• SUPPLIED PASSAGE
⁂

Nowhere in our literature is the tired yet happy tranquillity,
which may come to a noble mind long vexed with its own terrors, more finely
expressed than in Herbert’s poem of The Flower'.
“ And now in age I bud again;
After so many deaths I live and write;
I once more smell the dew and rain,
And relish versing: O my only light,
It cannot be
That I am he
On whom thy
tempests fell all night.”
Herbert
had many imitators, for there were many men in his age who thought and felt as
he did, yet who lacked his original genius. But the chief of his imitators was
also an original poet of a genius very different from his own. Henry Vaughan
(1621-22-1695) was a Welshman of whose secluded life very little is known. Like
Herbert, he was an Anglican; and, like Herbert, he often expresses his own
spiritual shortcomings and misgivings in his poetry. Yet he seems to do this
mainly because Herbert did it. His most original poems are much more abstract
and more immediately concerned with beauty than Herbert’s. Vaughan, indeed, is
most remarkable for his treatment of nature, a treatment quite novel in his own
day, and anticipating the treatment of Wordsworth, Shelley, and other poets of
the nineteenth century. Yet it was the religious earnestness of his age working
upon a natural delight in the beauties of nature, which led Vaughan to see a
new significance in these beauties. He, like Herbert, was anxious to find links
between earth and heaven, to reconcile things terrestrial with things
celestial; and, as Shelley scanned the world for hints and symbols of that idea
of beauty on which his heart was set, as Wordsworth felt and laboured to express a growing intimacy between the soul of
man and the beauties of nature, so Vaughan found in those beauties both an
assurance of the goodness of God and an image of His mysteries. The
Elizabethans saw in them only ornaments to the life of man, and external images
of human beauty. Nature for them has no independent life of its own. It
suggests comparisons, but not ideas. But in Vaughan’s poetry it ceases to be
an ornament. It becomes mysterious and significant of things outside the life
of man, because he recognises in it symbols of
beauties and mysteries which the mind of man is incapable of comprehending.

⁂

• ENTRIES
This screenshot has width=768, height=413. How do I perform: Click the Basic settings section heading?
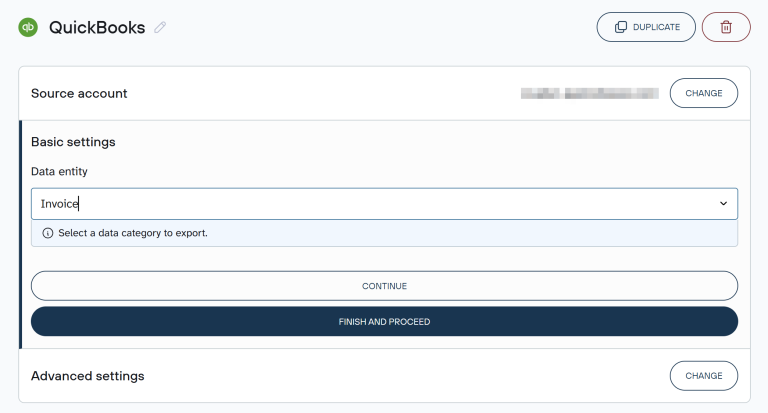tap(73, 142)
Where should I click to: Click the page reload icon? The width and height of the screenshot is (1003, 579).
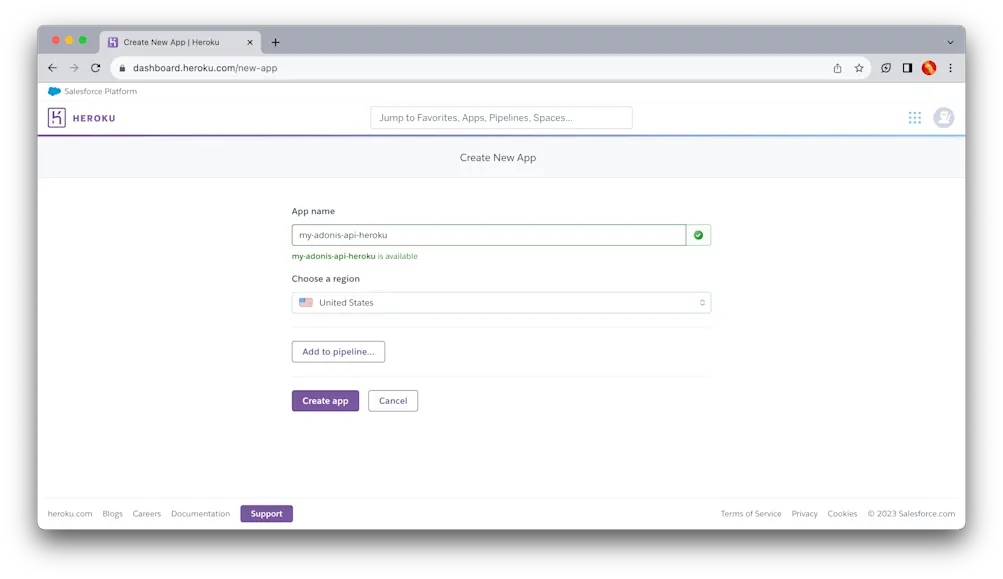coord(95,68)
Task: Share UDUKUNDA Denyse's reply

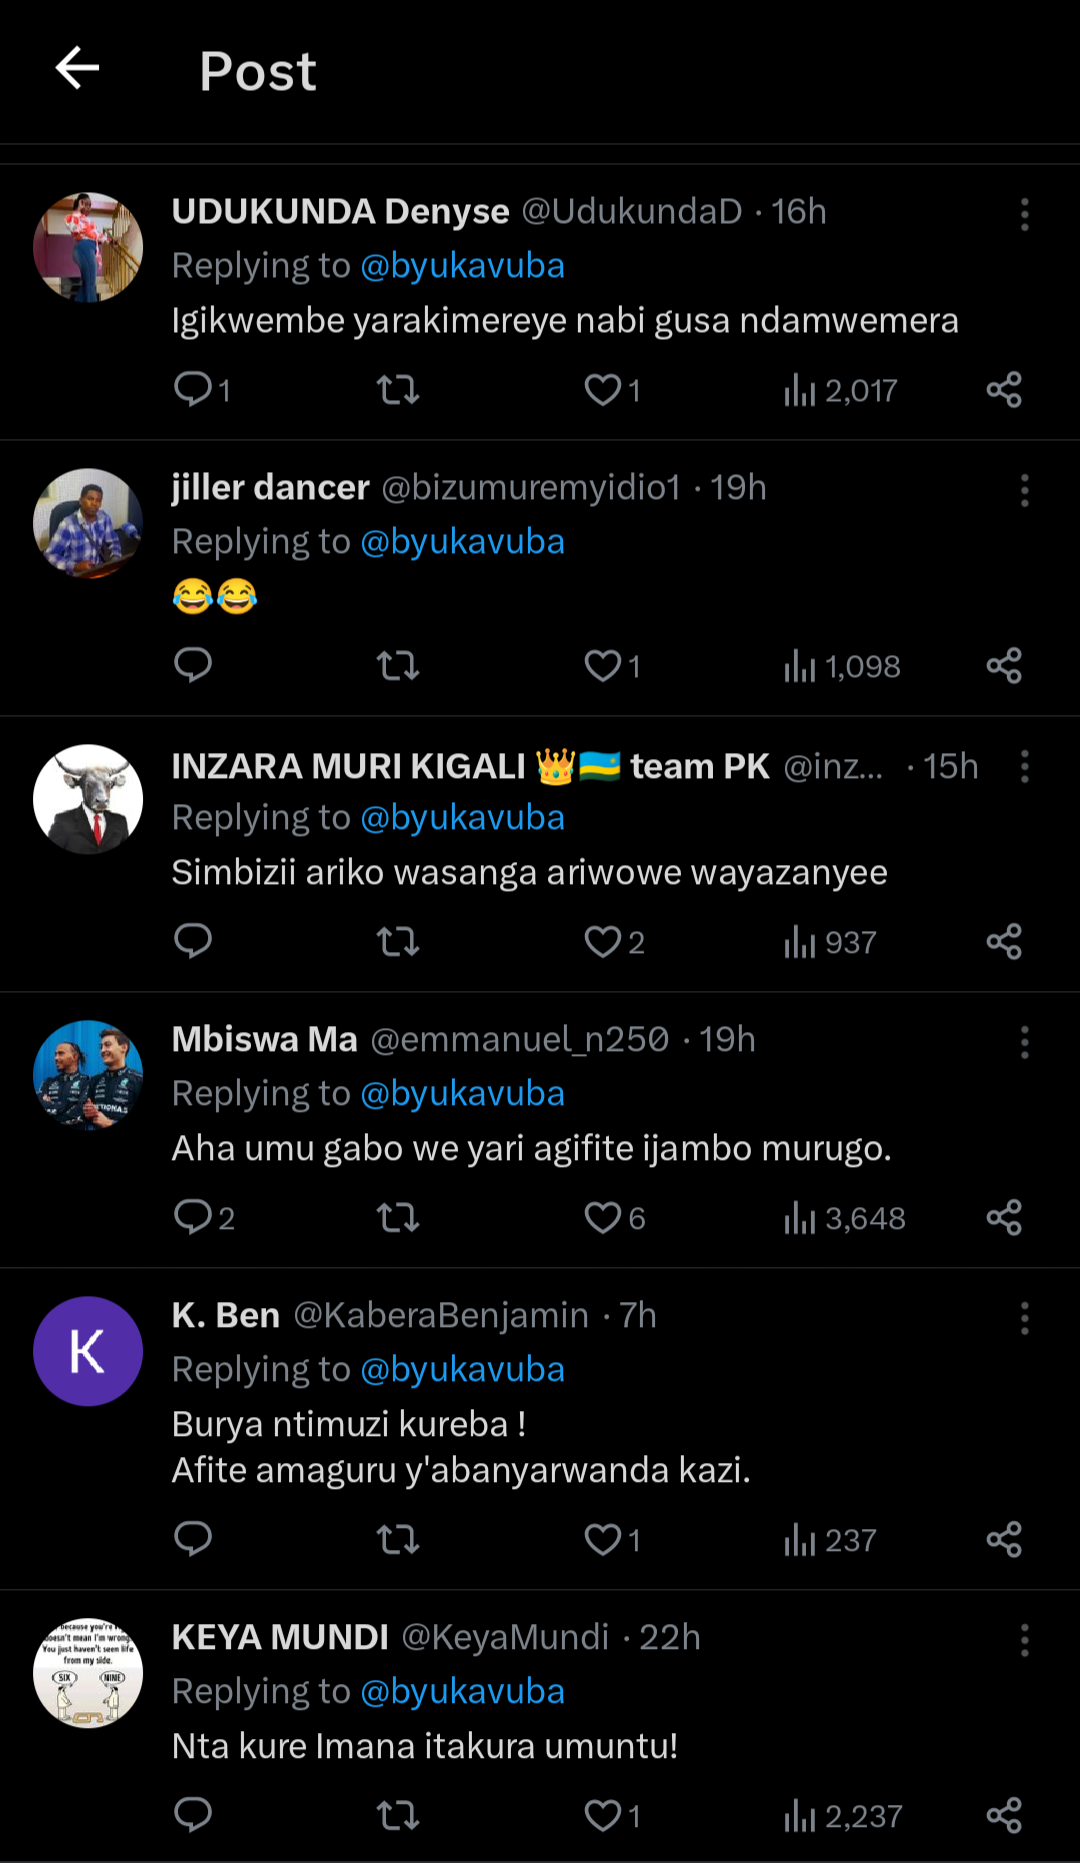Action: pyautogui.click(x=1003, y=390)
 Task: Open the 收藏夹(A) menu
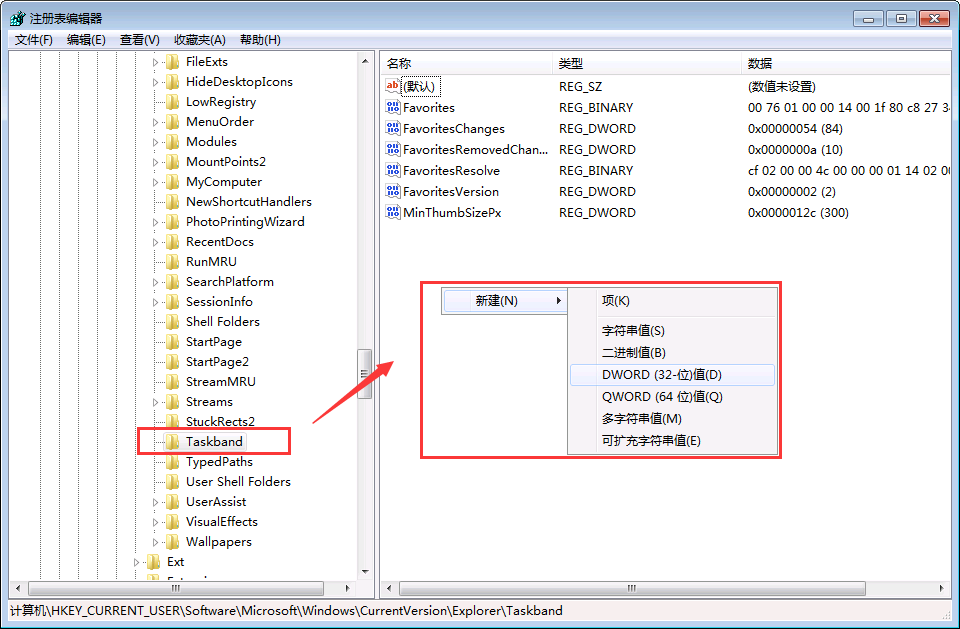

⁂

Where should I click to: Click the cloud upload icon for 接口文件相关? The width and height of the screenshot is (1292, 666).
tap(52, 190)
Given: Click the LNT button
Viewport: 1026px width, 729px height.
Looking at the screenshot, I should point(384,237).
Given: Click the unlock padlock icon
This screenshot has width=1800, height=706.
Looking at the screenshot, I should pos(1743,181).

⁂

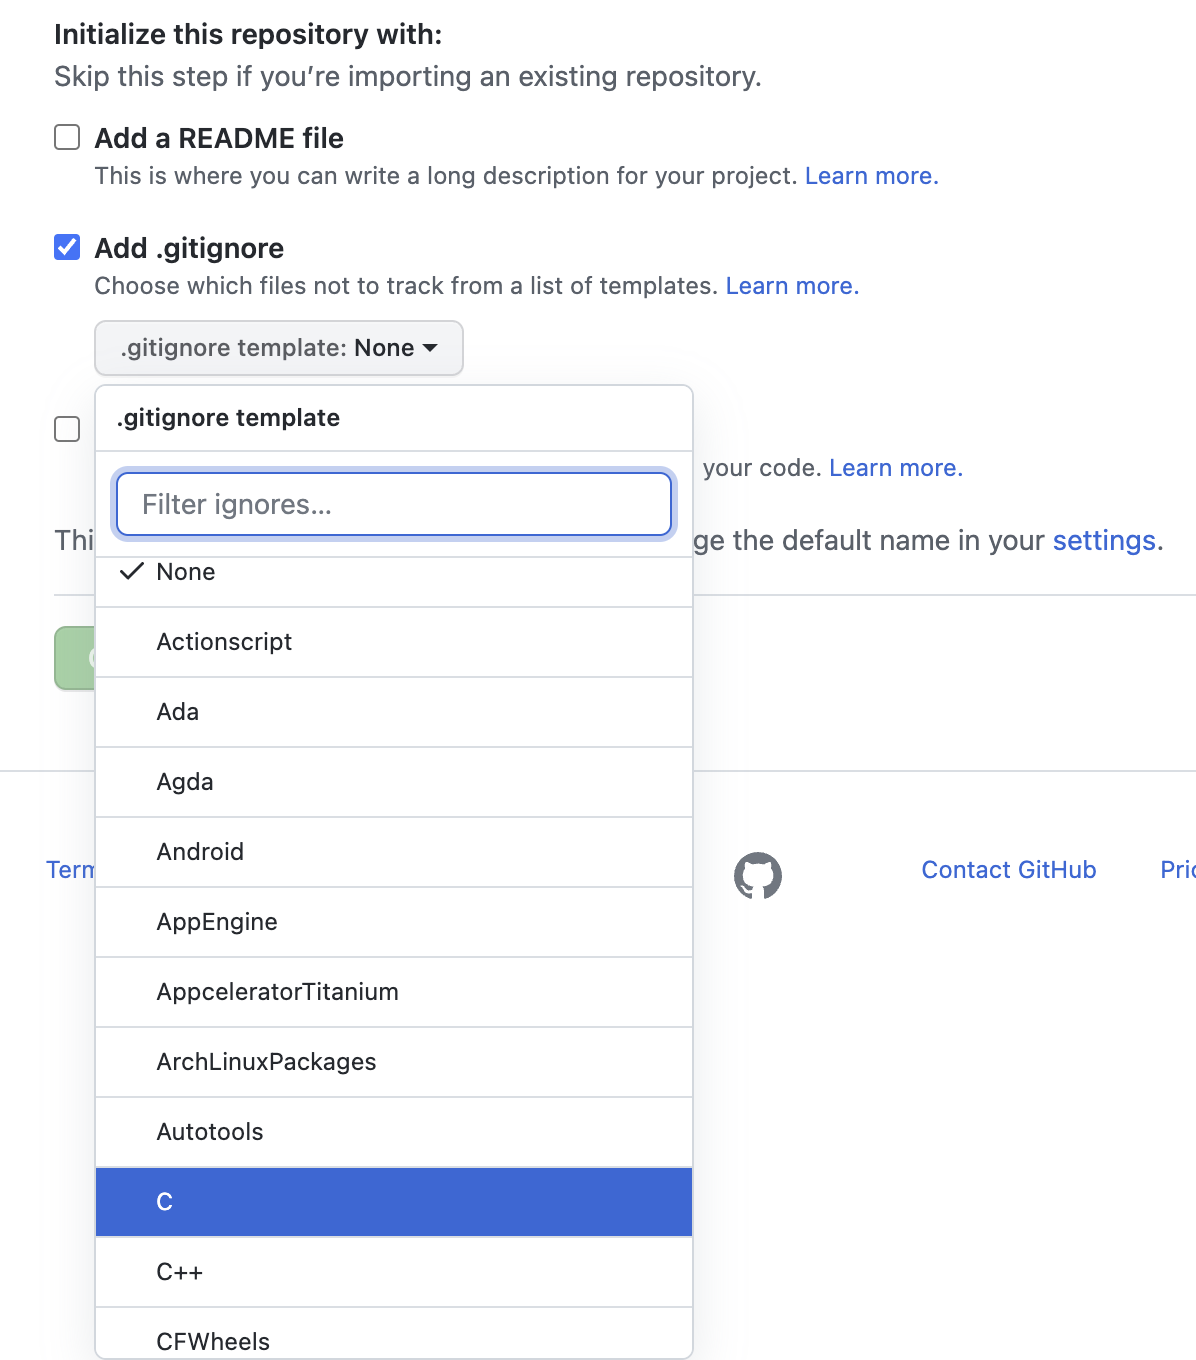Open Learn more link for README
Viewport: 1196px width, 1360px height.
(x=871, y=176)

⁂

• GOAL A
From the passage on Herbert and Vaughan, set down the part that opens with the words containing "Nowhere in our" and closes with "of The Flower'.".
• GOAL B
Answer these from the passage on Herbert and Vaughan:
(i) Which of Herbert's poems does the passage quote?
(ii) What nationality does the passage give Henry Vaughan?
(iii) What did the Elizabethans see in the beauties of nature?
• GOAL C
Write what comes next in the passage on Herbert and Vaughan, picking up after its last sentence.

• TASK RESULT A
Nowhere in our literature is the tired yet happy tranquillity,
which may come to a noble mind long vexed with its own terrors, more finely
expressed than in Herbert’s poem of The Flower'.

• TASK RESULT B
(i) The Flower
(ii) He was a Welshman.
(iii) Only ornaments to the life of man, and external images of human beauty.

• TASK RESULT C
Vaughan
never consciously expresses such a doctrine of the independence of nature as
later poets have expressed. Yet his poetry is filled with unconscious
expressions of that independence. He can write thus for instance of a fallen
tree:
“Sure
thou didst flourish once; and many springs,
Many
bright mornings, much dew, many showers
Passed
o’er thy head; many light hearts and wings,
Which
now are dead, lodged in thy living bowers.”
True, the poem goes on to trace a rather
fanciful connexion between the tree and a murdered
man; yet its real inspiration comes from Vaughan’s sense of the tree as
something to be loved and pitied like a human being; and this sense came to him
because he was wont to look for a kind of soul in natural things, for a life as
significant of the divine mysteries which engrossed his mind as the life of
man.
Thus his
images derived from nature have a new simplicity and profundity. They are as
natural and as mysterious as the things; from which they are taken. He speaks,
for instance, of man before the Fall as.
“All naked,
innocent, and bright
And intimate with Heaven as light.”
His own poetry, from his communion with nature,
has that same intimacy with the divine, for it was through nature that he gazed
upon and seemed to pierce the secrets beyond nature:
“He that hath found some fledged bird’s nest may
know
At first sight if the bird be flown;
But what fair dell or grove he sings in now,
That is to him unknown.”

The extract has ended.